This seems fixed for me in 2.6.33.6-147.2.4.fc13.i686.PAE (fedora13). # lspci | grep VGA 00:02.0 VGA compatible controller: Intel Corporation 82845G/GL[Brookdale-G]/GE Chipset Integrated Graphics Device (rev 03) Thanks!

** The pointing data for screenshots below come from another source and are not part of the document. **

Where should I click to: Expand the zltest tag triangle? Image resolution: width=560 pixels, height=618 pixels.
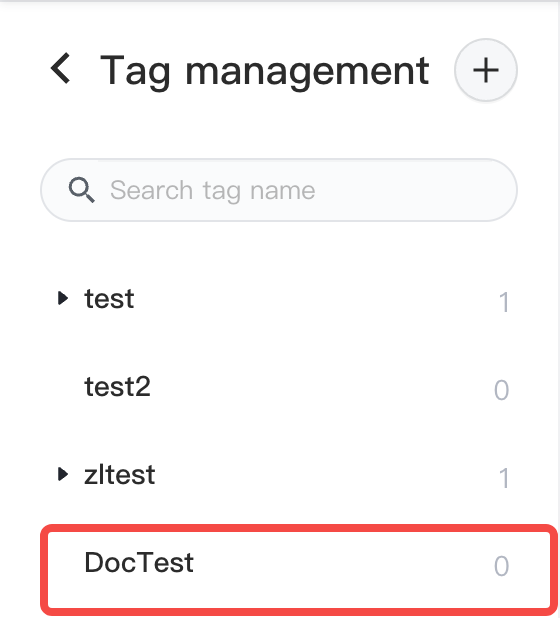pos(63,474)
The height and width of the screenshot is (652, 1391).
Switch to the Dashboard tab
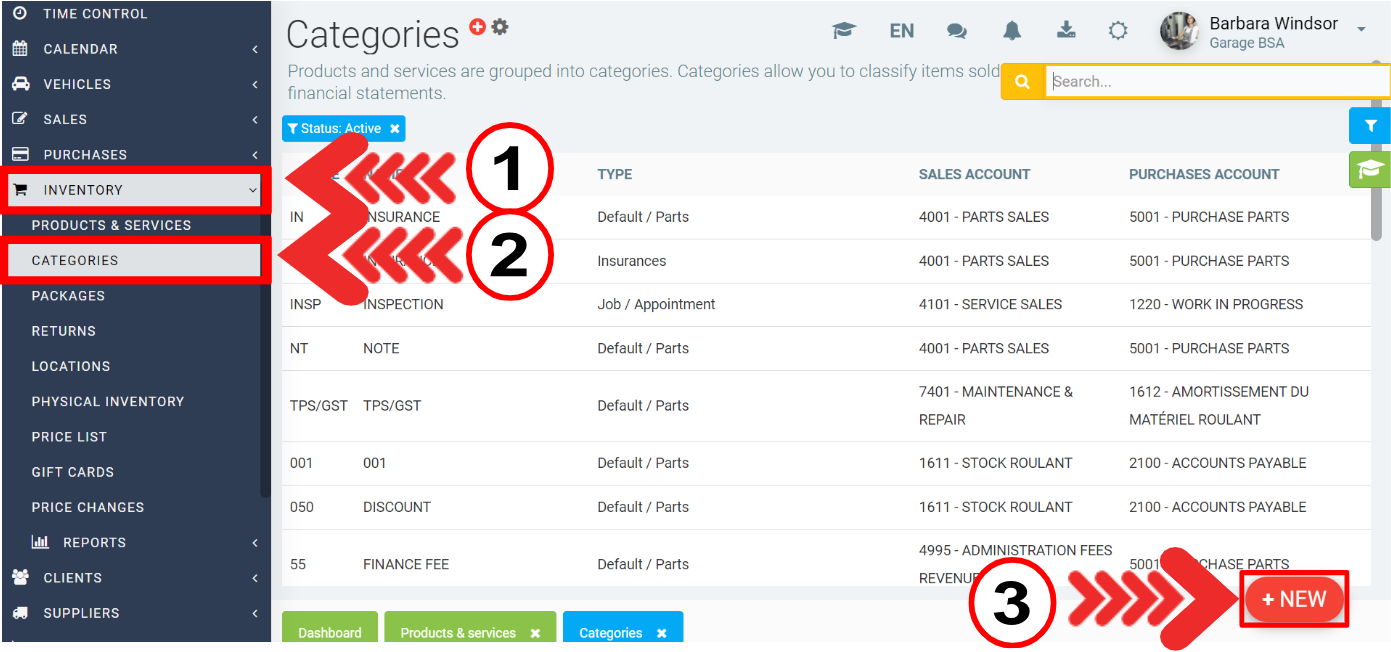pyautogui.click(x=330, y=633)
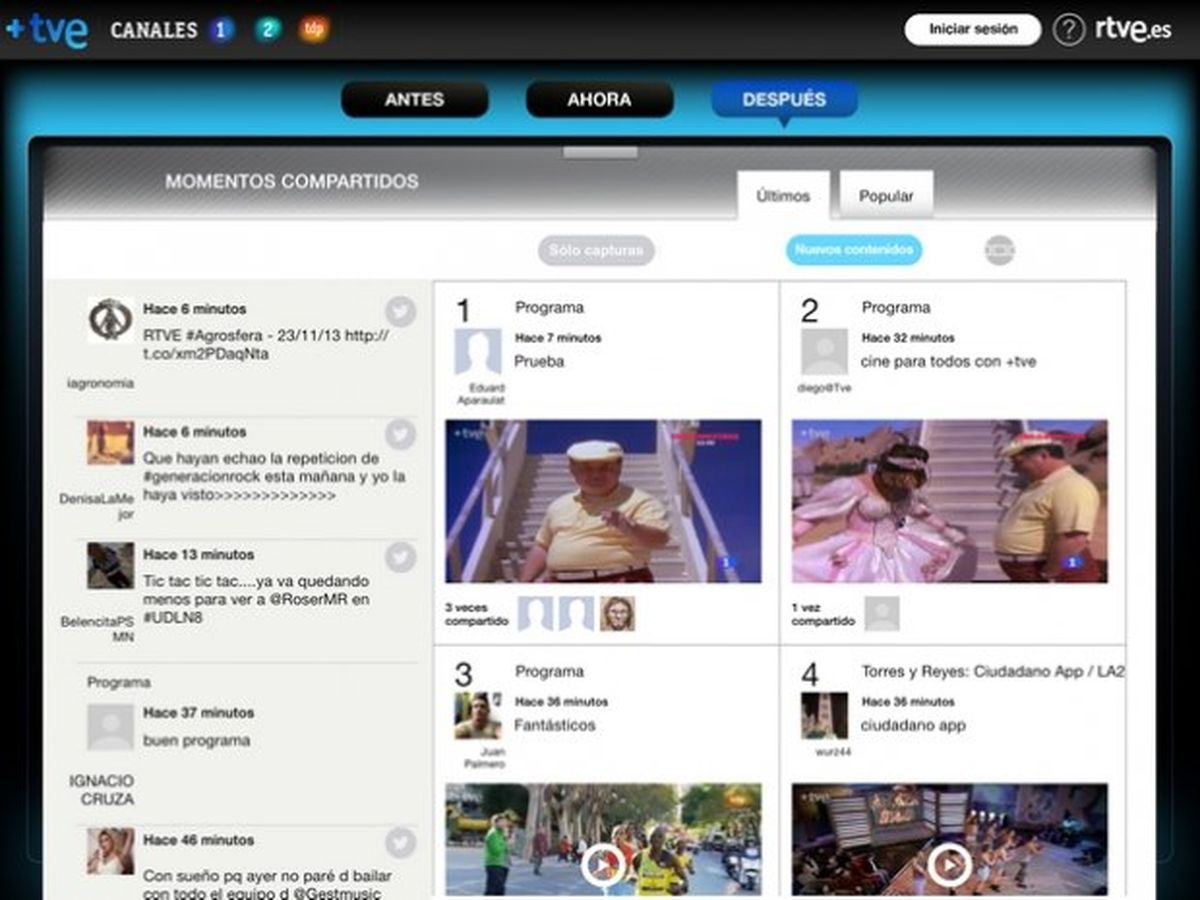This screenshot has width=1200, height=900.
Task: Open the Últimos tab
Action: pos(783,196)
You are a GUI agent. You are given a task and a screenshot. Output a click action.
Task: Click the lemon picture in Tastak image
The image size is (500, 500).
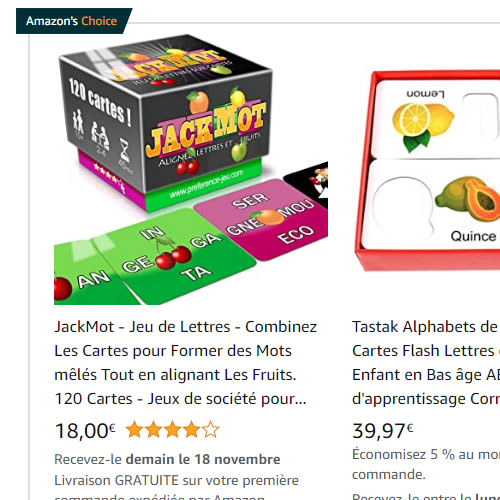[x=423, y=127]

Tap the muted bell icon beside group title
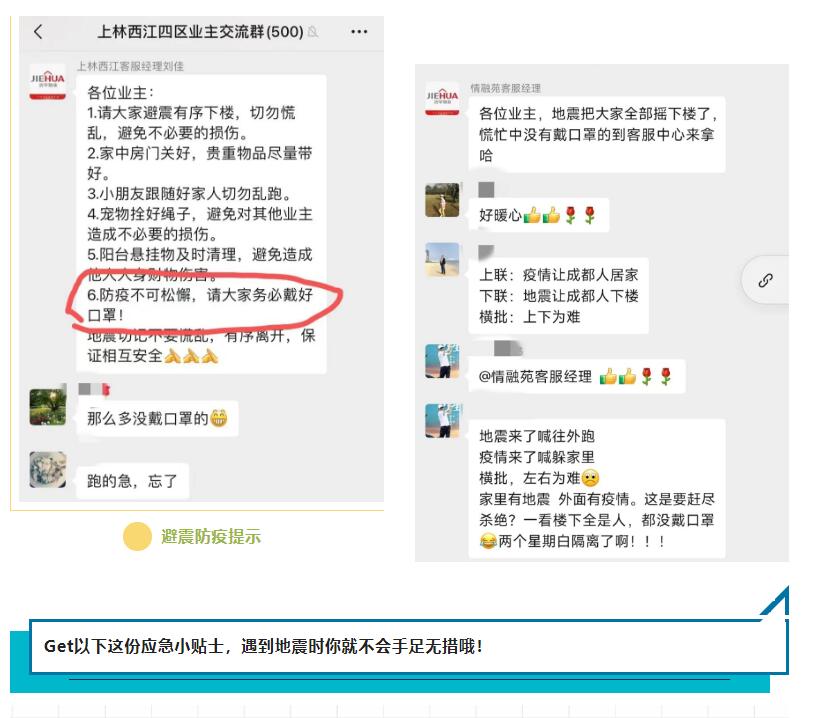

Not resolved for me.... /var/log/messages ================= Aug 4 08:38:57 client1 kernel: [drm:i915_hangcheck_elapsed] *ERROR* Hangcheck timer elapsed... GPU hung Aug 4 08:38:57 client1 kernel: render error detected, EIR: 0x00000000 Aug 4 08:38:57 client1 kernel: [drm:i915_do_wait_request] *ERROR* i915_do_wait_request returns -5 (awaiting 31647 at 31643) cat /proc/cpuinfo | grep 'model name' ===================================== model name : Intel(R) Pentium(R) 4 CPU 2.40GHz uname -a ======== Linux client1 2.6.33.6-147.2.4.fc13.i686 #1 SMP Fri Jul 23 17:27:40 UTC 2010 i686 i686 i386 GNU/Linux lspci | grep VGA ================ lspci -s 00:02.* -vnn 00:02.0 VGA compatible controller [0300]: Intel Corporation 82845G/GL[Brookdale-G]/GE Chipset Integrated Graphics Device [8086:2562] (rev 01) (prog-if 00 [VGA controller]) Subsystem: Dell Device [1028:0126] Flags: bus master, fast devsel, latency 0, IRQ 16 Memory at e8000000 (32-bit, prefetchable) [size=128M] Memory at ff680000 (32-bit, non-prefetchable) [size=512K] Expansion ROM at <unassigned> [disabled] Capabilities: [d0] Power Management version 1 Kernel driver in use: i915 Kernel modules: i915
2.6.33.6-147.2.4.fc13.x86_64 appears to fix this issue for me as well
2.6.33.6-147.2.4.fc13.x86_64 seems to have fixed it here too, been running stable for a full day now which is far more than the previous attempts (up to and including 2.6.33.5-112.fc13.x86_64) ever survived.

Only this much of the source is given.